Monomeric Two-coordinate Beryllium Imido and Boryloxide Complexes Featuring Be–N and Be–O Triple Bonds
Christoph Helling, David J. D. Wilson, Cameron Jones
Abstract
The 2p elements possess a unique propensity to participate in multiple bonding. Realization of multiple bonding involving the 2s elements, however, is challenging and remains exceedingly rare. In this contribution, we present the syntheses, detailed characterization, and molecular structures of heteroleptic beryllium imido and boryloxide complexes of the type [(HCNDip) 2 YXBeAr(OEt 2 ) n ] m (Y,X = C,N or B,O; n = 0, 1; m = 1, 2; Dip = 2,6- i Pr 2 C 6 H 3 ) by salt metathesis and arene elimination approaches.
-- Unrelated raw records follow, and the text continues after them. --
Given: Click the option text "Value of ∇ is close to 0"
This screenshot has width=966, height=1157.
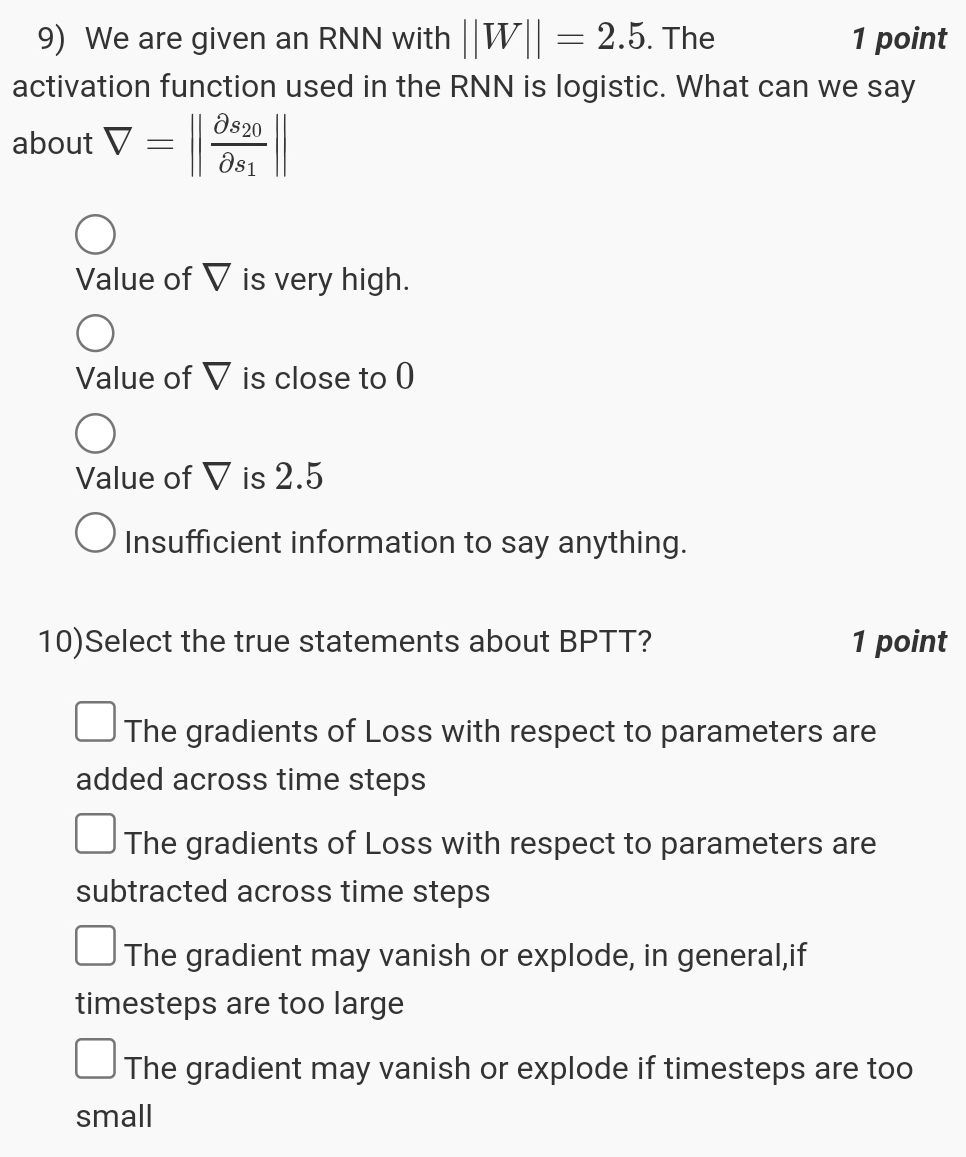Looking at the screenshot, I should pyautogui.click(x=245, y=378).
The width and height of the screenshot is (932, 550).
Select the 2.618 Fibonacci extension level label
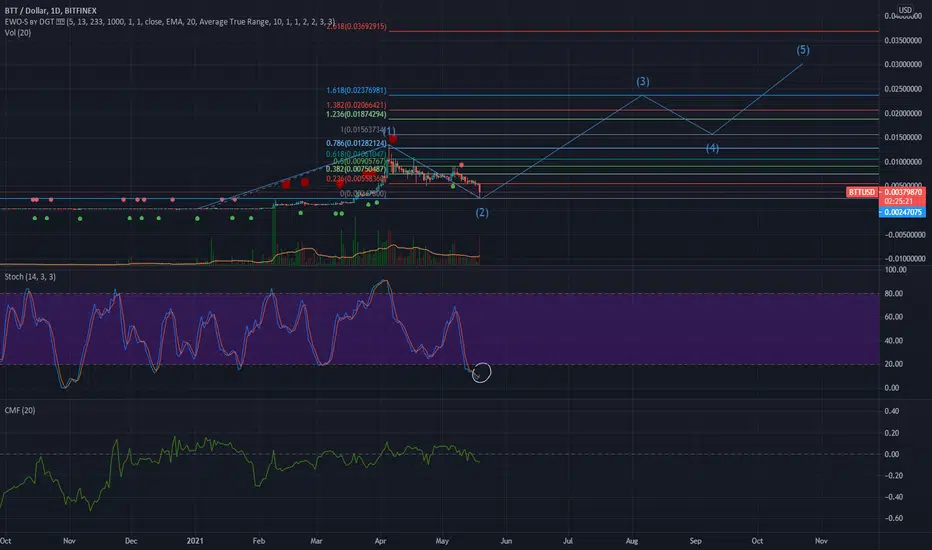coord(356,27)
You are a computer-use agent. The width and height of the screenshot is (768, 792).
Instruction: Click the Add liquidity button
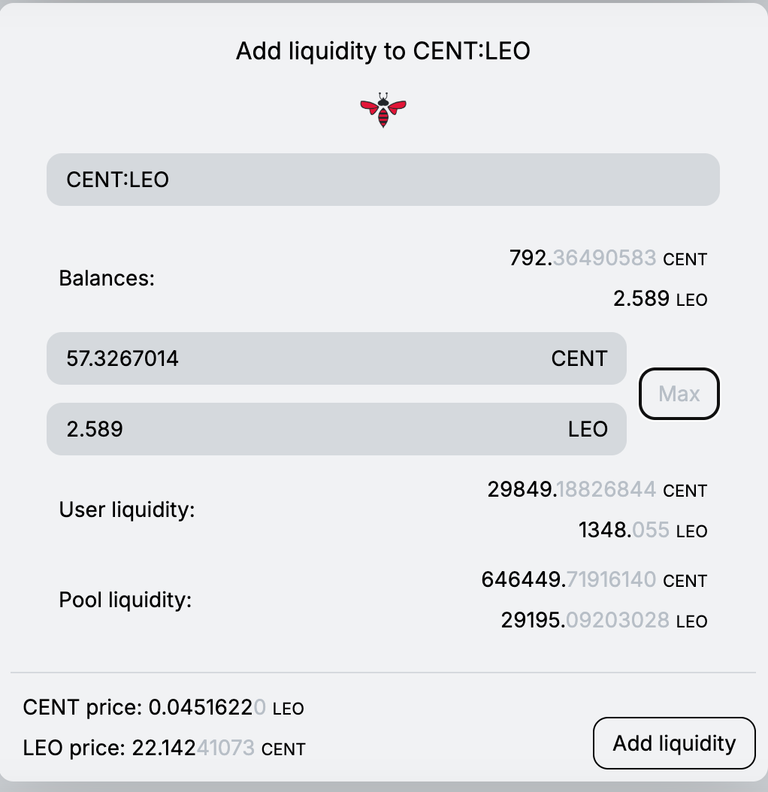[674, 743]
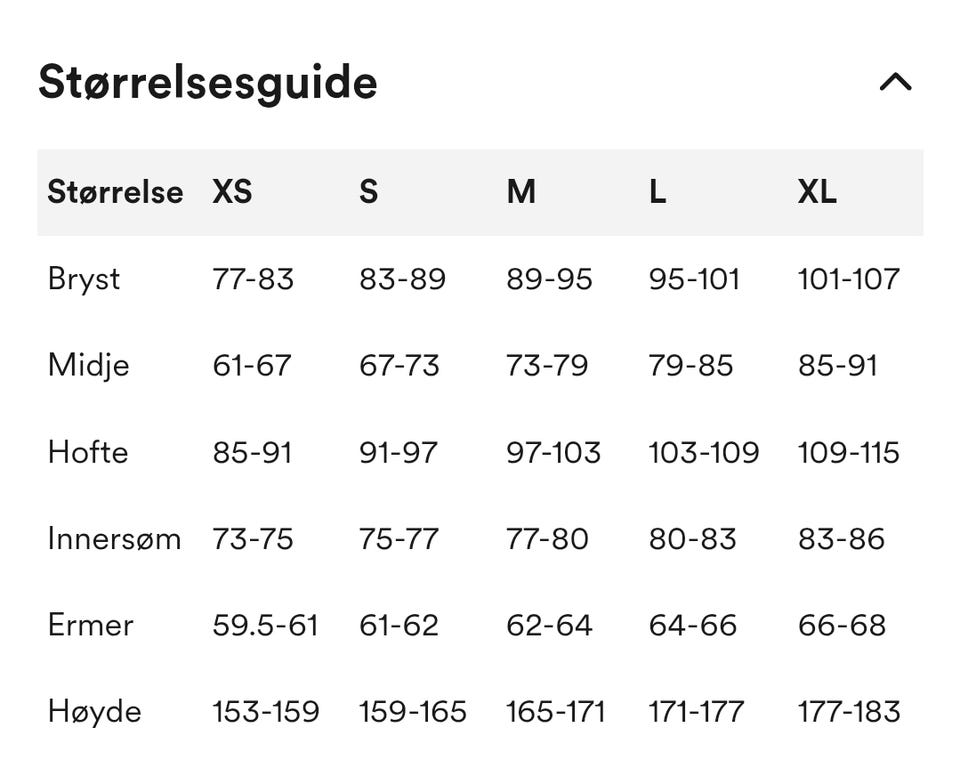Viewport: 960px width, 760px height.
Task: Click the 75-77 Innersøm value for S
Action: point(399,539)
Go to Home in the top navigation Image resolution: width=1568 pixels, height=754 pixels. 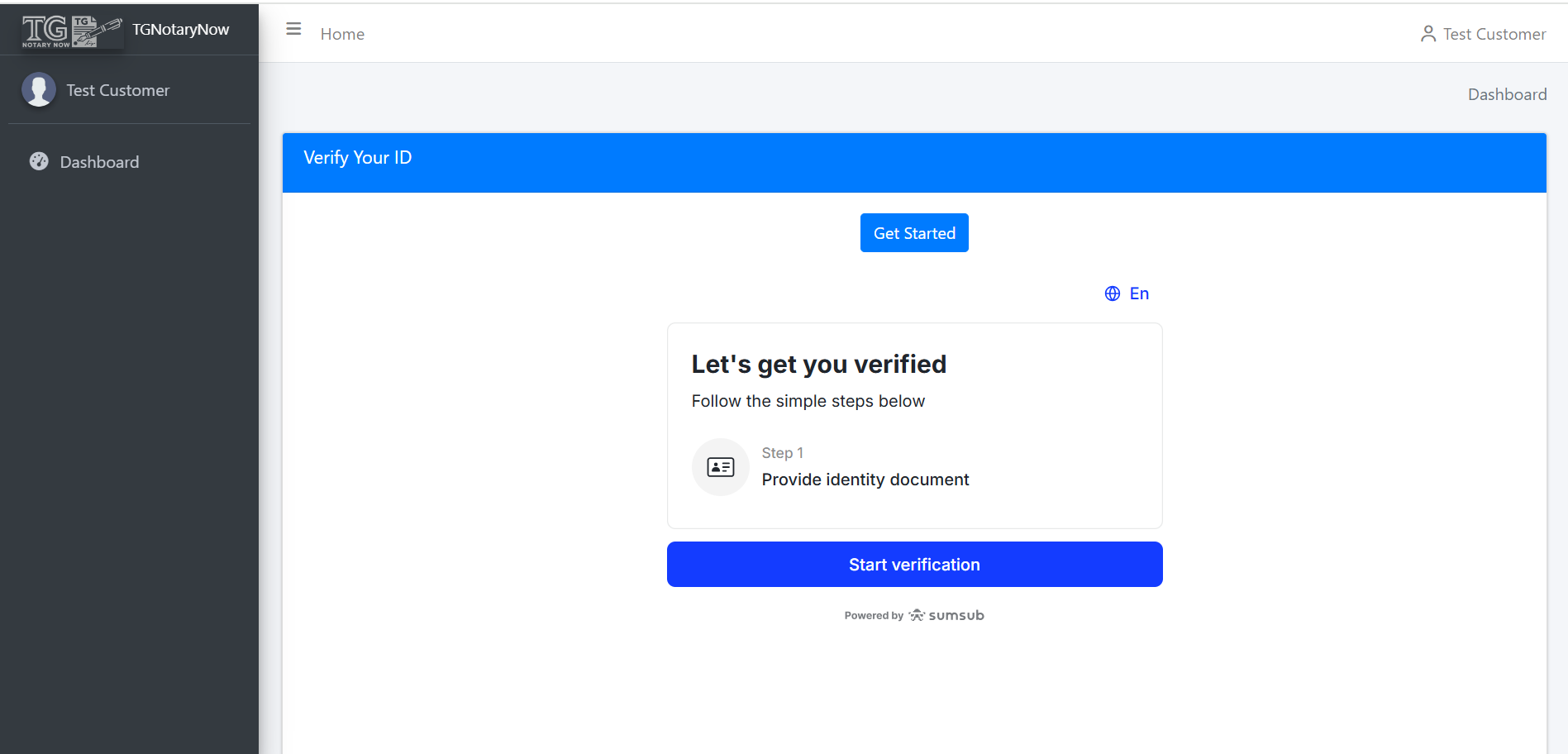[x=342, y=34]
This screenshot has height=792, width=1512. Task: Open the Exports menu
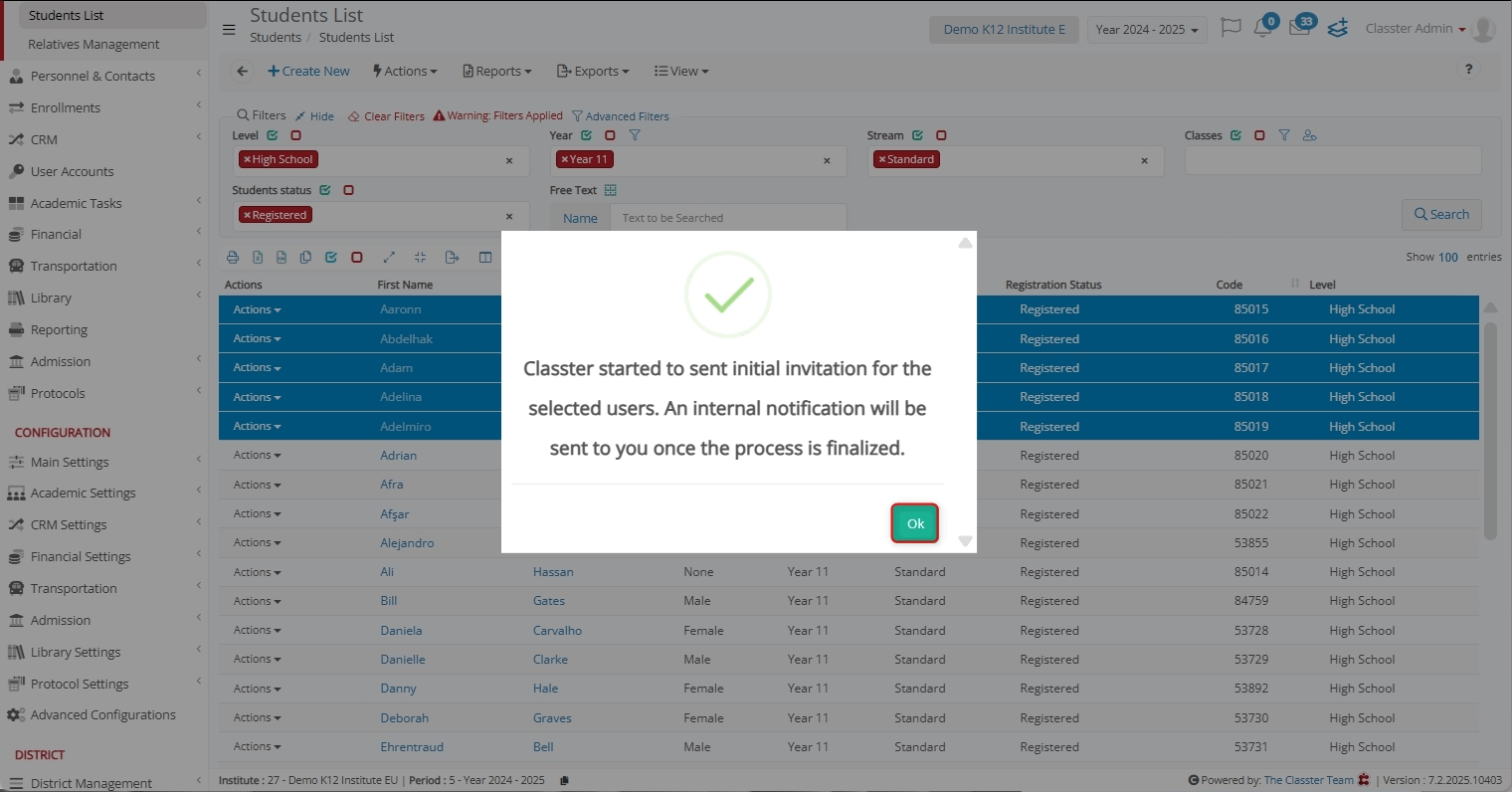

Systematic adjustment of the steric demand of the aryl substituent resulted in the isolation of monomeric, two-coordinate beryllium imido and boryloxide complexes, (HCNDip) 2 CNBeTip ( 9, Tip = 2,4,6- i Pr 3 C 6 H 2 ) and (HCNDip) 2 BOBeAr Dip ( 12, Ar Dip = 2,6-Dip 2 C 6 H 3 ), containing virtually linear C–N–Be–C and B–O–Be–C arrangements and extremely short Be–N (1.434(2) Å, 1.437(3) Å) and Be–O (1.4035(14) Å) bonds, respectively. These were shown by in-depth computational electronic structure and bonding analyses to possess unprecedented triple bond character. The Be–O bond in 12 constitutes the first s-block metal–oxygen multiple bond.